◆ **Activity**:
Rewrite the records below, replacing every "Find the location of a particular element" with "Locate a specific element" and leaving all other text unchanged.

Stored items

-------------------------

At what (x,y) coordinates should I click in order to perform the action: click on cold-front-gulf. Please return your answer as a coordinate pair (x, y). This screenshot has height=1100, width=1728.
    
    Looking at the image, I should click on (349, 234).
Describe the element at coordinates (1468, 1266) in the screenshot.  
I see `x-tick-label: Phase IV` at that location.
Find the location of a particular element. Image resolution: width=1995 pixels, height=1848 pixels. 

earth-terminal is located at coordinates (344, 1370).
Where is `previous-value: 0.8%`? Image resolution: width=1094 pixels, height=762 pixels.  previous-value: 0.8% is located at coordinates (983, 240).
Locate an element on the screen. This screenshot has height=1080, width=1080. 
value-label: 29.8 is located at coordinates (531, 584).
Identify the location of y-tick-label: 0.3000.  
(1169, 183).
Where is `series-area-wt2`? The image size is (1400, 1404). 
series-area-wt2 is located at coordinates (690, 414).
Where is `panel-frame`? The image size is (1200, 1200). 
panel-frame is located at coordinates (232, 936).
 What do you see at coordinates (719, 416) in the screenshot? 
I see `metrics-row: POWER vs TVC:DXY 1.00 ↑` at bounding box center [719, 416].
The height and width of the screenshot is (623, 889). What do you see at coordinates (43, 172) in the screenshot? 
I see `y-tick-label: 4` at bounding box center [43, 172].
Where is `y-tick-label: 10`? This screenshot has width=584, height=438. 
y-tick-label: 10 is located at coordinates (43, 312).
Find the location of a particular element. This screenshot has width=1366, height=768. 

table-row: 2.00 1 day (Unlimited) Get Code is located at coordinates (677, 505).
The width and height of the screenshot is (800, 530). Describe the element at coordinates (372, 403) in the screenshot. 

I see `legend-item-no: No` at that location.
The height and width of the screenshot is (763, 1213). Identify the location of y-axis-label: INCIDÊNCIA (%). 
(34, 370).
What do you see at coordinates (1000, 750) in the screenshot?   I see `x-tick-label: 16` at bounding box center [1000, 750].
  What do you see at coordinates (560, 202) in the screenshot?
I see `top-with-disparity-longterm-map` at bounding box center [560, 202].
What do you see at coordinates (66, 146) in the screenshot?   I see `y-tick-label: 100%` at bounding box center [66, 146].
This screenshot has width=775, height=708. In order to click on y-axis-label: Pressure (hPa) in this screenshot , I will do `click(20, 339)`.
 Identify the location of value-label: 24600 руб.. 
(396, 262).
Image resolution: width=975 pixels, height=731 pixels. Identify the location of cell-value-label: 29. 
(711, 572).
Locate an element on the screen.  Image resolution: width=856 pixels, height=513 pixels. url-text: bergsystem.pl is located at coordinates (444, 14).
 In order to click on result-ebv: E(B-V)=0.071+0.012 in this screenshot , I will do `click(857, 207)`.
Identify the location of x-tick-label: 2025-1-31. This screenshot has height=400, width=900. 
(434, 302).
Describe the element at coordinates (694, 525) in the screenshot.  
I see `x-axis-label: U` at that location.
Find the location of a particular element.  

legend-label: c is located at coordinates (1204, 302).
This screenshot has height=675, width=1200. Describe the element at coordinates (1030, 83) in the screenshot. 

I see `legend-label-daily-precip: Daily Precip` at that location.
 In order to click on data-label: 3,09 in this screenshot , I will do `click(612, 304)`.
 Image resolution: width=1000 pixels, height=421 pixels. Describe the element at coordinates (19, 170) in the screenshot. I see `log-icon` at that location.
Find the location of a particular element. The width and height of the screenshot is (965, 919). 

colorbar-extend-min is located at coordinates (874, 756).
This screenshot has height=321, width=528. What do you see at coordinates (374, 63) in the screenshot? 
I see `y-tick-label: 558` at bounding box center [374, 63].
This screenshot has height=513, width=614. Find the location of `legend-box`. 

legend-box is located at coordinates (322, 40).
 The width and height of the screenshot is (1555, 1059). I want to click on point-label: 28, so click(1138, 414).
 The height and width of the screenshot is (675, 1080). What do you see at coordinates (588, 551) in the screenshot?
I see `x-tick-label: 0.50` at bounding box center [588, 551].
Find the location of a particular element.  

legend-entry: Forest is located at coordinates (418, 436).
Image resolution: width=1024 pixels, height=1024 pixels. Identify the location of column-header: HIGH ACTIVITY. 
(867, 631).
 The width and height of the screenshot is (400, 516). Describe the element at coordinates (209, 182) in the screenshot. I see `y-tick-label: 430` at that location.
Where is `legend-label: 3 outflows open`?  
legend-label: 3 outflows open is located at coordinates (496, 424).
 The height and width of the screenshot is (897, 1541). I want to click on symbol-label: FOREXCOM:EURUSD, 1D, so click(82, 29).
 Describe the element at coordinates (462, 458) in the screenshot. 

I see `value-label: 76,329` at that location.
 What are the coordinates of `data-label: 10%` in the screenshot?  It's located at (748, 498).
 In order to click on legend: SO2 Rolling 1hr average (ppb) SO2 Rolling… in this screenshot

-------------------------

◆ **Written answer**:
At what (x,y) coordinates should I click in order to perform the action: click on cold-front-gulf. Please return your answer as a coordinate pair (x, y). This screenshot has height=1100, width=1728.
    
    Looking at the image, I should click on (349, 234).
Describe the element at coordinates (1468, 1266) in the screenshot.  
I see `x-tick-label: Phase IV` at that location.
Locate a specific element. Image resolution: width=1995 pixels, height=1848 pixels. 

earth-terminal is located at coordinates (344, 1370).
Where is `previous-value: 0.8%`? Image resolution: width=1094 pixels, height=762 pixels.  previous-value: 0.8% is located at coordinates (983, 240).
Locate an element on the screen. This screenshot has height=1080, width=1080. 
value-label: 29.8 is located at coordinates (531, 584).
Identify the location of y-tick-label: 0.3000.  
(1169, 183).
Where is `series-area-wt2`? The image size is (1400, 1404). 
series-area-wt2 is located at coordinates (690, 414).
Where is `panel-frame`? The image size is (1200, 1200). 
panel-frame is located at coordinates (232, 936).
 What do you see at coordinates (719, 416) in the screenshot? 
I see `metrics-row: POWER vs TVC:DXY 1.00 ↑` at bounding box center [719, 416].
The height and width of the screenshot is (623, 889). What do you see at coordinates (43, 172) in the screenshot? 
I see `y-tick-label: 4` at bounding box center [43, 172].
Where is `y-tick-label: 10`? This screenshot has width=584, height=438. 
y-tick-label: 10 is located at coordinates (43, 312).
Locate a specific element. This screenshot has width=1366, height=768. 

table-row: 2.00 1 day (Unlimited) Get Code is located at coordinates (677, 505).
The width and height of the screenshot is (800, 530). Describe the element at coordinates (372, 403) in the screenshot. 

I see `legend-item-no: No` at that location.
The height and width of the screenshot is (763, 1213). Identify the location of y-axis-label: INCIDÊNCIA (%). 
(34, 370).
What do you see at coordinates (1000, 750) in the screenshot?   I see `x-tick-label: 16` at bounding box center [1000, 750].
  What do you see at coordinates (560, 202) in the screenshot?
I see `top-with-disparity-longterm-map` at bounding box center [560, 202].
What do you see at coordinates (66, 146) in the screenshot?   I see `y-tick-label: 100%` at bounding box center [66, 146].
This screenshot has width=775, height=708. In order to click on y-axis-label: Pressure (hPa) in this screenshot , I will do `click(20, 339)`.
 Identify the location of value-label: 24600 руб.. 
(396, 262).
Image resolution: width=975 pixels, height=731 pixels. Identify the location of cell-value-label: 29. 
(711, 572).
Locate an element on the screen.  Image resolution: width=856 pixels, height=513 pixels. url-text: bergsystem.pl is located at coordinates (444, 14).
 In order to click on result-ebv: E(B-V)=0.071+0.012 in this screenshot , I will do `click(857, 207)`.
Identify the location of x-tick-label: 2025-1-31. This screenshot has height=400, width=900. 
(434, 302).
Describe the element at coordinates (694, 525) in the screenshot.  
I see `x-axis-label: U` at that location.
Locate a specific element.  

legend-label: c is located at coordinates (1204, 302).
This screenshot has height=675, width=1200. Describe the element at coordinates (1030, 83) in the screenshot. 

I see `legend-label-daily-precip: Daily Precip` at that location.
 In order to click on data-label: 3,09 in this screenshot , I will do `click(612, 304)`.
 Image resolution: width=1000 pixels, height=421 pixels. Describe the element at coordinates (19, 170) in the screenshot. I see `log-icon` at that location.
Locate a specific element. The width and height of the screenshot is (965, 919). 

colorbar-extend-min is located at coordinates (874, 756).
This screenshot has height=321, width=528. What do you see at coordinates (374, 63) in the screenshot? 
I see `y-tick-label: 558` at bounding box center [374, 63].
This screenshot has height=513, width=614. Find the location of `legend-box`. 

legend-box is located at coordinates (322, 40).
 The width and height of the screenshot is (1555, 1059). I want to click on point-label: 28, so click(1138, 414).
 The height and width of the screenshot is (675, 1080). What do you see at coordinates (588, 551) in the screenshot?
I see `x-tick-label: 0.50` at bounding box center [588, 551].
Locate a specific element.  

legend-entry: Forest is located at coordinates (418, 436).
Image resolution: width=1024 pixels, height=1024 pixels. Identify the location of column-header: HIGH ACTIVITY. 
(867, 631).
 The width and height of the screenshot is (400, 516). Describe the element at coordinates (209, 182) in the screenshot. I see `y-tick-label: 430` at that location.
Where is `legend-label: 3 outflows open`?  
legend-label: 3 outflows open is located at coordinates (496, 424).
 The height and width of the screenshot is (897, 1541). I want to click on symbol-label: FOREXCOM:EURUSD, 1D, so click(82, 29).
 Describe the element at coordinates (462, 458) in the screenshot. 

I see `value-label: 76,329` at that location.
 What are the coordinates of `data-label: 10%` in the screenshot?  It's located at (748, 498).
 In order to click on legend: SO2 Rolling 1hr average (ppb) SO2 Rolling… in this screenshot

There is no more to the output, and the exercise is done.